Task instructions -
Look for the word "computer" in the entries below, then copy every line that has it.

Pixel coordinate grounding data

============

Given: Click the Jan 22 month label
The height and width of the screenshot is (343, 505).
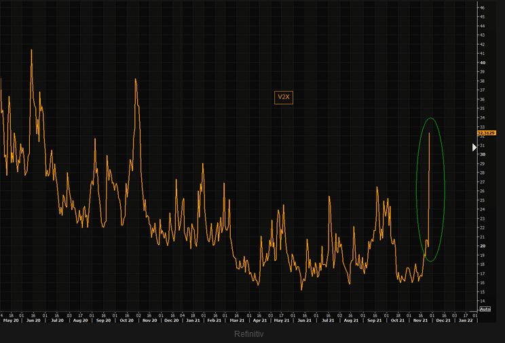Looking at the screenshot, I should pos(466,321).
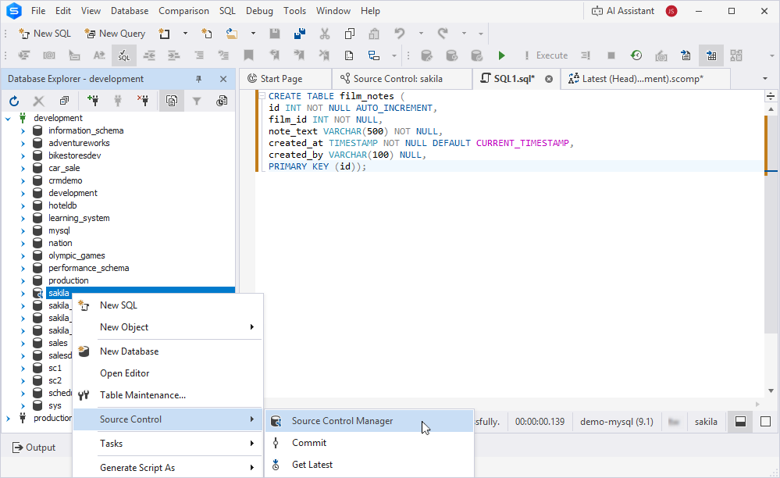780x478 pixels.
Task: Expand the mysql database tree item
Action: [22, 230]
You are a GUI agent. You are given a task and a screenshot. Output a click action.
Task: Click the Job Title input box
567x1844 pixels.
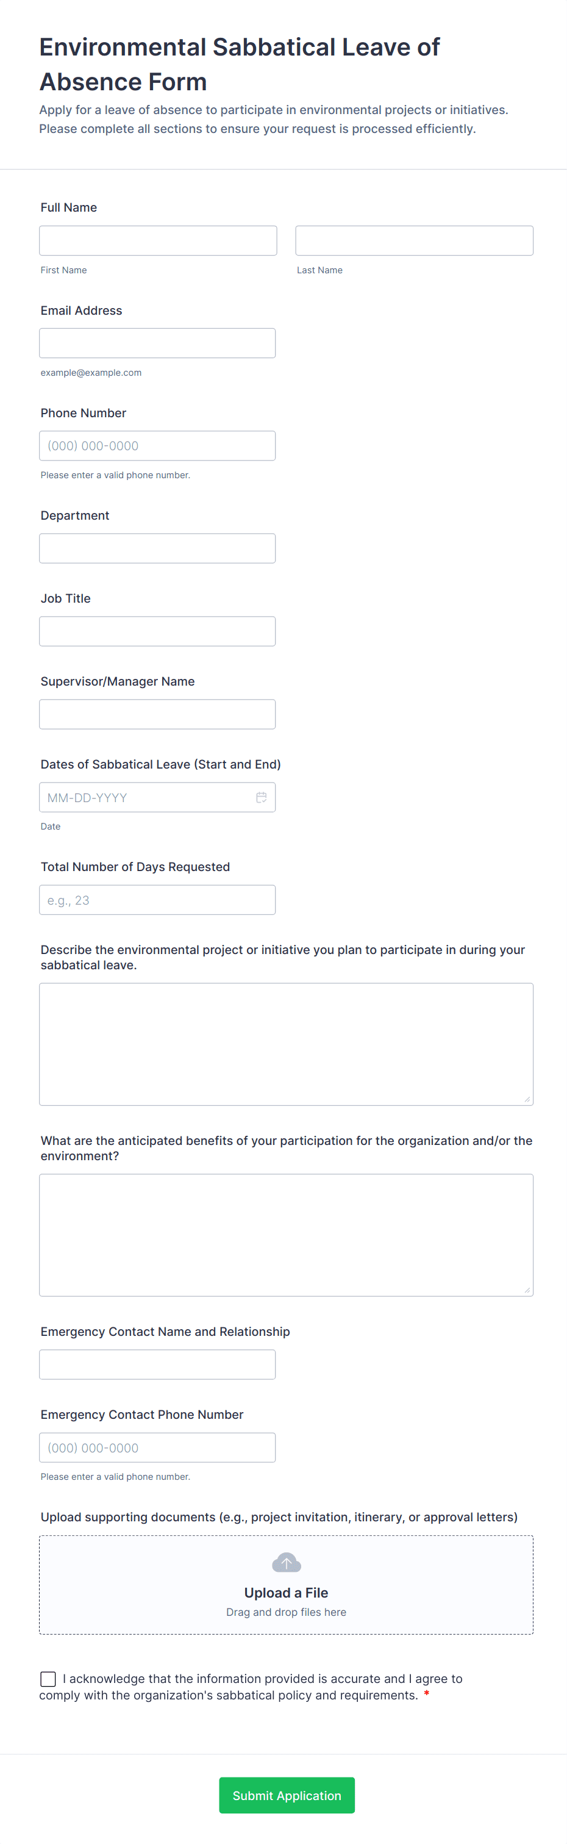click(158, 631)
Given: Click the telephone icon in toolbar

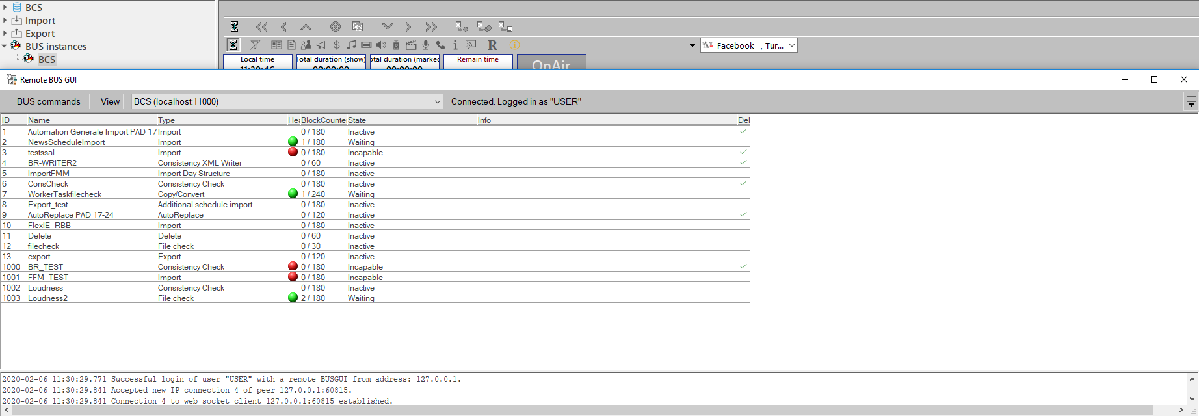Looking at the screenshot, I should coord(441,45).
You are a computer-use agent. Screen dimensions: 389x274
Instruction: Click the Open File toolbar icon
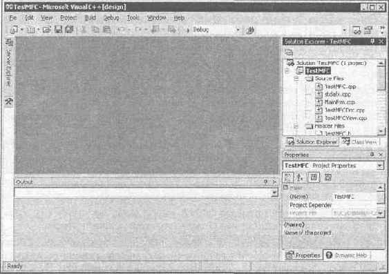point(47,30)
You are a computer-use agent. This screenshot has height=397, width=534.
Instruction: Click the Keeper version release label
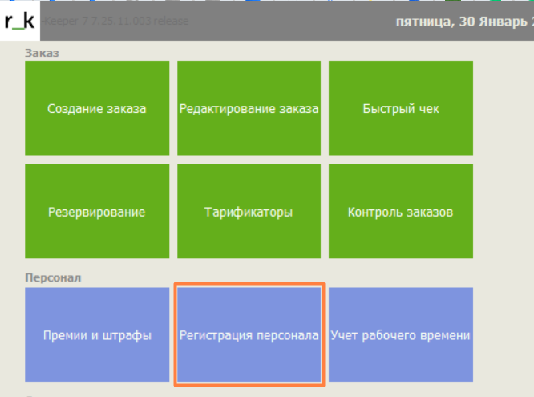pos(115,22)
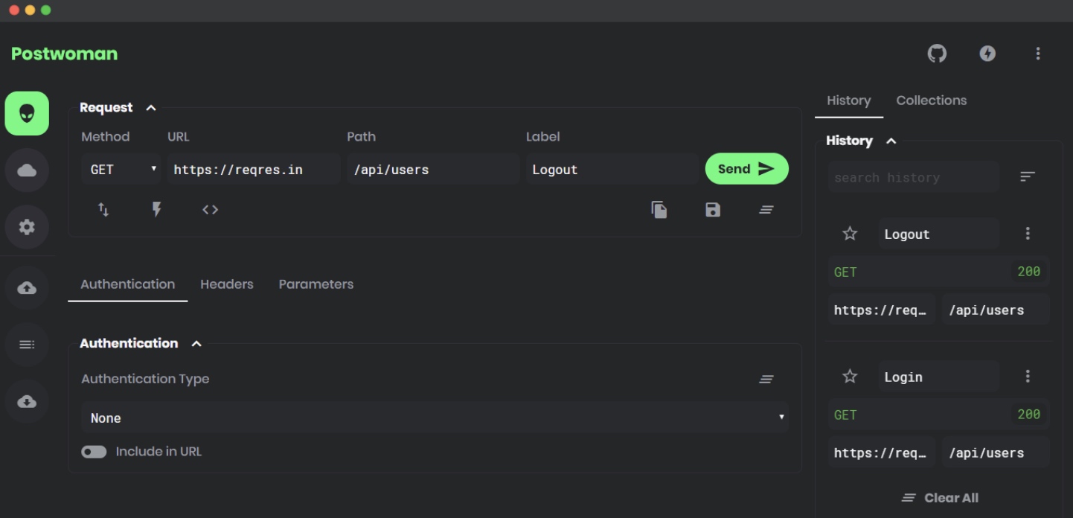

============

Task result -
You are a computer-use agent. Screen dimensions: 389x274
You are a computer-use agent. This screenshot has height=397, width=534.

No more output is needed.